People are extraordinarily good at what they do. With teams like this,
compliments and praise are plentiful and lavish. Even when people are not being
complimented directly, they receive indirect compliments and praise from
customers and others in the external environment. They are among the best and
they know it. It helps to attend to direct praise and acknowledgment of superior
performance; but this is merely an extra quality touch in an already self-reinforcing
environment. If a team is not doing well, compliments and praise will not, by
themselves, help much. If it is doing well, additional praise and compliments
will not add much to its success.
The real issue here is criticism. Of course, Simon praises publicly
and only criticizes in private. He also is very careful to assure his criticism
is an exact fit with the problem or issue, not overdoing it or under doing it.
Criticism, no matter how well it is managed, introduces a negative element into
a fast-moving, stressful environment where people are already on edge and
pushing themselves to their limits. The affect is the person who is criticized
and those who are coincidentally in the immediate environment become
apprehensive and less productive, at least for the moment. The point is
criticism is always temporarily counterproductive. For this reason, Simon is
quick to praise but very cautious when criticizing anyone, for any reason.
Clear, accurate, and frequent feedback is certainly important. Simon
knows as well providing constructive and effective criticism is the most
delicate area of the feedback balancing act. If this feedback is inappropriate
or excessive, the person will overreact or withdraw and the outcome is often
worse than the original problem. If criticism is not forthcoming when it is
appropriate or is not focused enough, the problem or issue persists and likely
will get worse. Getting criticism just right, the first time, on time, every
time is critical for any leader and an essential ingredient of a winning team.

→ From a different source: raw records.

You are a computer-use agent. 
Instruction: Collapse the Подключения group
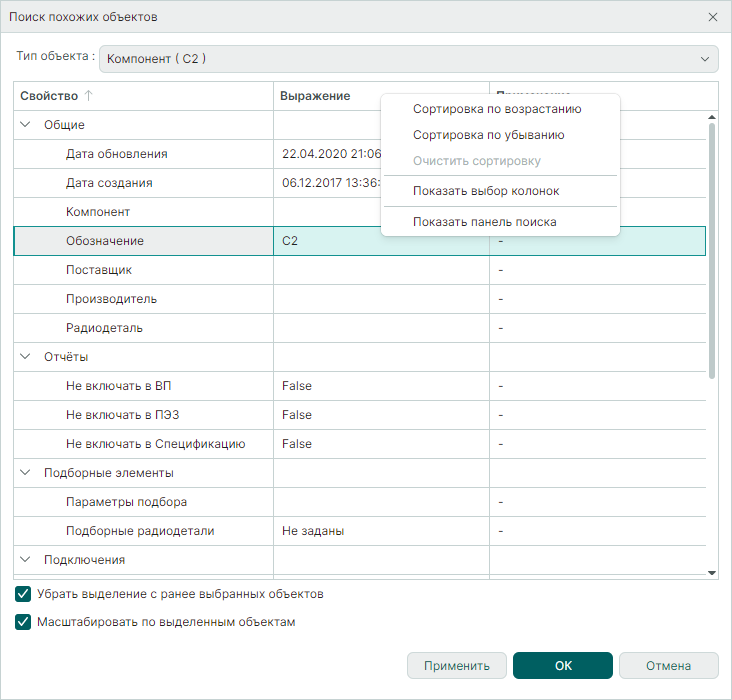coord(25,560)
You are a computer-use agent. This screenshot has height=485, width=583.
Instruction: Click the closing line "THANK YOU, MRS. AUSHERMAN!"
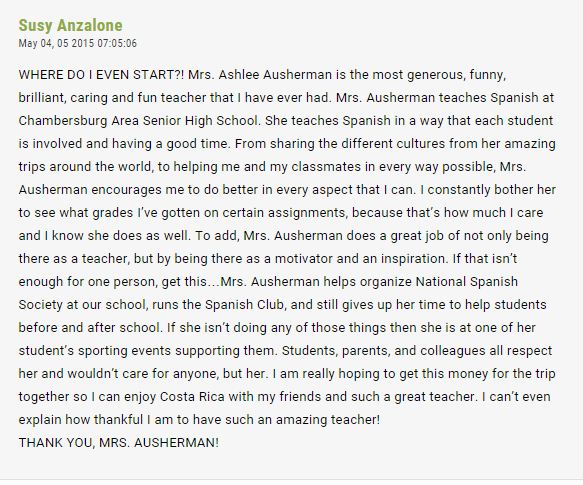119,443
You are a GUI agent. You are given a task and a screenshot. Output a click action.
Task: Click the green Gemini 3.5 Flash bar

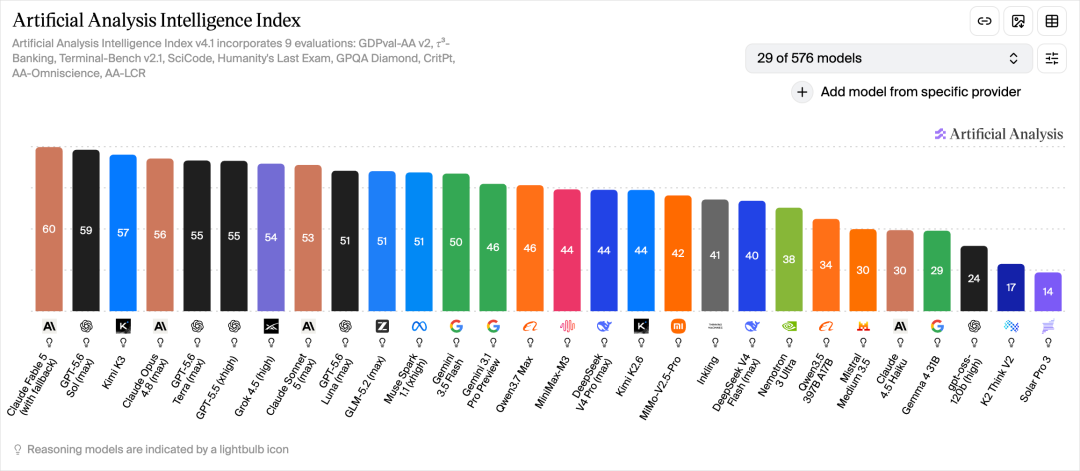coord(456,242)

As if the challenge of getting criticism right, the first time, on
time, every time were not enough by itself, there is an additional dimension
further complicating the matter. The standards increase. Yesterday’s acceptable
performance levels are under continuous review and may not be acceptable today.
Team members who have performed adequately in the past may have the same
quality of work criticized and judged unacceptable. They find they have shifted
from valued team members to people who are marginal performers. At a minimum,
the bar is constantly being raised and higher levels of performance are
expected. The unavoidable but possible result is a member has to leave the
team. If this happens, other members then become anxious about whether they
might be next. Because of this anxiety, any criticism must be managed very
carefully and judiciously.
The major implication of all of this is a successful leader must be a
very good teacher. Further, all incidents or situations potentially leading to
criticism must be redefined as teaching opportunities. As Simon puts it,
leaders never criticize. It is just too dangerous. Instead, they know how and when
to teach and are careful to never miss a teaching opportunity.”

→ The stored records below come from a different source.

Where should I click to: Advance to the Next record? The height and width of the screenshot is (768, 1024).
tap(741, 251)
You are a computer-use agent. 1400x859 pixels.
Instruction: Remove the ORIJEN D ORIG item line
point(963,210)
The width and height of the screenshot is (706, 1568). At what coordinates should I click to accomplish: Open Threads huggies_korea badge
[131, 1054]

The key here is in understanding the nature of the teaching
opportunities. Simon is not referring to training needs prompted by team
members’ needing skills they do not have or enhancements of existing skills.
You know Simon values this type of training and it is normal and expected for
all team members.
The most common prompt for these types of teaching opportunities stems
from an inadequacy in work or work performance. The team member is just not up
to the expected level in one or more areas. Dealing with this is fairly easy.
Simply sit with the team member to discuss the inadequacies and to develop a
mutually agreed on plan for correcting them. This may mean more training, more
attention to detail, connecting with a mentor, or anything else getting the
valued team member from here to there. Set specific dates for activities, for
evaluation of progress, as well as for having the deficiency corrected. As you
can see, it is simply another application of Simon’s usual problem solving
The more serious challenge comes when the team member either cannot or
will not do what is expected or continues unacceptable behavior after having
been warned. First, there must not be any delay. It is unfair to the member to
put off confronting the issue. Further, avoiding doing what needs done gives
the member the impression there is no problem. Do today’s business today, even
if it is uncomfortable or potentially unpleasant. If you need additional incentive,
the task will become even more uncomfortable and unpleasant if you postpone it
When you do confront the issue,
Simon has a suggestion. Say, “My problem is. . . . You either will not or cannot do what I expect. If you can’t,
we will talk about that. If you will not, there is nothing to discuss further.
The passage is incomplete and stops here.